At first blush, I actually think the biggest winner of the three parties is National. Perhaps you’d expect nothing less from the highest-polling party, but there’s no doubt Christopher Luxon and his team were negotiating with a couple of wily, smart operators. And at the conclusion of negotiations, almost all of National’s policies remain on the table. They haven’t had to sacrifice their babies.
Sure, there’s the foreign buyers’ tax. But given the scrutiny over the projected revenue numbers during the election campaign, I’d suggest National was none too bothered to have that policy tossed upon the bonfire. They can blame Winston Peters. Give him the win. And yes, it means a gap in revenue that will need filling, but something tells me National would much prefer that than monthly updates on how much the foreign buyer tax revenue was falling short of projections.

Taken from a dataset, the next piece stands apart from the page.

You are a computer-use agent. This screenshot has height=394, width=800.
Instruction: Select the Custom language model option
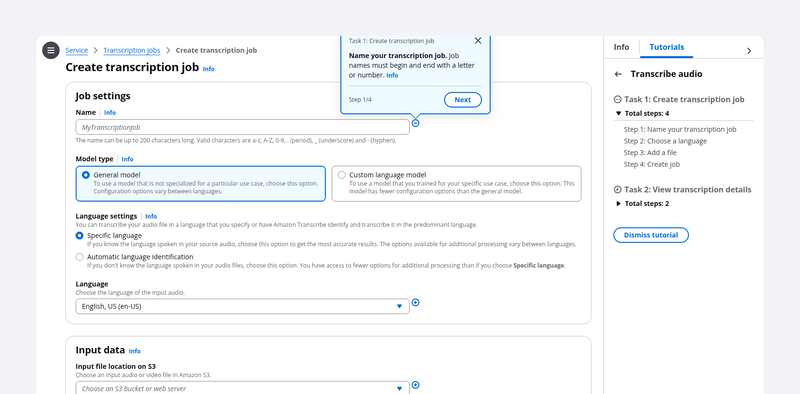coord(456,184)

There are some significant visable wins for NZ First: The $1.2B infrastructure fund – ka ching - the various gender and Māori language provisions, and a Covid inquiry. I think Winston Peters is a really good choice for Foreign Minister and Shane Jones is exactly where he wants to be with fisheries and regional development. NZ First will be really pleased.
I think we’ll have to wait before we can properly assess the scale of ACT’s wins. There will be no Treaty referendum, and if it so chooses, it’ll be easy enough for the National Party to drops its support of a treaty principles bill straight after select committee. It’ll be interesting to see whether scrapping the Māori Health Authority, co-governance provisions, and changing various Māori names might take some of the heat out of that issue for the time being.
Compared to NZ First, ACT has certainly taken on less-flashy ministerial positions. And again, we probably won’t be able to assess the true impact of the deal until we see how much regulation David Seymour can cut as the new minister, or how much Brooke van Velden can shake up workplace relations, or exactly what the new Arms Act will look like. In ACT’s coalition deal, it struck me that in many areas there are less concrete commitments, but that perhaps those commitments cover broader areas. The words explore, examine, and consider are sprinkled throughout the document. Listen to this, for example:
- In consultation with the relevant Minister, carry out regulation sector reviews, which could include the primary industries, the finance sector, early childhood education, and healthcare occupational licensing, in each case producing an omnibus bill for regulatory reform of laws affecting the sector.
Maybe I’m being a bit of a bush lawyer here, but that theoretically has the potential to be enormously consequential. It also has the potential to change basically nothing. They haven’t even agreed with certainty what sectors will be reviewed.
From Christopher Luxon’s perspective, I thought the Deputy Prime Minister split was a pretty elegant solution. But the real test of a coalition is not the detail in the deal, but the behaviour of the parties and the management of relationships when inevitably they disagree.